LM Fiction de Merzak Allouache, Algérie / France, 2009
Sortie France : 24 février 2010

La fièvre des brûleurs embrase la Méditerranée. Le sang versé par les morts ne cesse d'augmenter sans décourager ces clandestins en rupture. Déterminés à échapper à une vie sans issue, les "harragas" sont prêts à tout. "Partir, cela s'appelle brûler, brûler ses papiers, brûler les frontières, brûler sa vie s'il le faut mais partir", indique Merzak Allouache. Le cinéaste algérien, frappé par le phénomène qui saigne son pays où les jeunes ne supportent plus le quotidien, a choisi de leur consacrer un film.
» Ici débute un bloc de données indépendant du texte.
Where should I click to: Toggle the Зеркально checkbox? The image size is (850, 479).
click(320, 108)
Loin des documentaires qui fleurissent sur le sujet en Algérie depuis quelques temps tel Harguine Harguine de Meriem Achour-Bouaakaz, 2007, l'auteur réputé de Omar Gatlato, 1976, Bab El-Oued City, 1993, L'autre monde, 2001, traite de l'embarquement des clandestins par un récit mesuré. "Harragas est une fiction dont la seule ambition est de montrer la situation d'un groupe de ces jeunes désespérés qui décident de se lancer dans cette traversée périlleuse", annonce t il.

Il s'attache à Rachid et Nasser qui veulent brûler malgré le suicide d'un ami, candidat au défi avec eux. Le récit est énoncé en voix-off par Rachid qui a déjà tenté la traversée et s'est fait refouler avec Nasser. Imene, amoureuse de ce dernier, est résolue à intégrer la bande où figure un ex-copain, devenu intégriste. Sous la conduite intéressée de Hassan, un ancien marin, ils doivent embarquer avec des clandestins venus du sud de l'Afrique, pour gagner l'Espagne à dix.
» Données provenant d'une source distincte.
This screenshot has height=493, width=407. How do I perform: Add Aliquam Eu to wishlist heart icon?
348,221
Le départ prend un tour inquiétant lorsqu'un homme armé d'un pistolet, élimine le passeur et écarte un clandestin pour prendre sa place. Révélant en cours de route qu'il est un policier en fuite pour avoir mal réglé une affaire, il cultive menaces et provocations à bord de la barque, jusqu'à un affrontement fatal avec l'intégriste. Livrés à eux-mêmes après une panne de moteur, les clandestins se divisent. Tandis que les Noirs qui ne savent pas nager restent dans la barque en attendant des secours, ou la police, les trois jeunes Algériens se jettent à l'eau vers l'Espagne.
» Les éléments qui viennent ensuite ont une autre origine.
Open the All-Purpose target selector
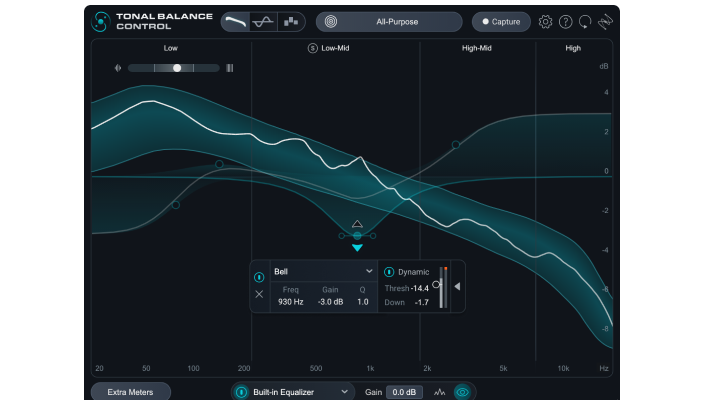704x400 pixels. pyautogui.click(x=389, y=21)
"J'ai souhaité raconter froidement et sans concession cette histoire sur un mode réaliste qui soit à la hauteur de ce drame national", confie Merzak Allouache. "J'ai choisi d'être proche de mes personnages, simplement." La caméra portée épouse la nervosité des brûleurs. La qualité des images valorise la luminosité de la Méditerranée. Mais après la première partie qui évoque avec vivacité les préparatifs, le film devient plus figé durant le passage en barque.
Les rebondissements induits par le scénario semblent plus relancer l'action que les accidents du parcours, au détriment de l'atmosphère tendue de la traversée. La dureté de la situation est estompée par l'affrontement un peu théâtral des acteurs, surtout dans les scènes de nuit. On y mesure pourtant les fractures de la société algérienne où intégristes et polices sont renvoyés dos-à-dos, l'ostracisme des brûleurs algériens pour leurs homologues venus d'autres territoires africains, la répression des forces de l'ordre européennes qui intensifient les contrôles autour des harragas.

La fiction soigneusement composée par Merzak Allouache s'appuie sur ses recherches. "99% de ce que disent les personnages du film sont des phrases que j'ai entendues", confie le réalisateur. Pour accentuer le réalisme, surtout palpable au début, sa caméra s'est promenée autour de Mostaganem où débute l'action. C'est dans cette région que la majorité des acteurs a été recrutée en liaison étroite avec le théâtre de Mostaganem. Le vétéran Okacha Touita, né là mais installé en France, auteur de films tel Les sacrifiés, 1982, apporte sa contribution en jouant le passeur.
Complétée de scènes tournées sur la côte française, Harragas est une coproduction franco-algérienne apte à sensibiliser. "Mon travail en tant qu'auteur, c'est d'exprimer ce que je ressens par rapport à une situation qui me préoccupe", estime Merzak Allouache. Son inquiétude, pondérée par un récit posé et une musique lyrique, rend la diffusion de sa fiction opportune. Même si la réalisation atténue l'intensité de la flamme qui consume les harragas.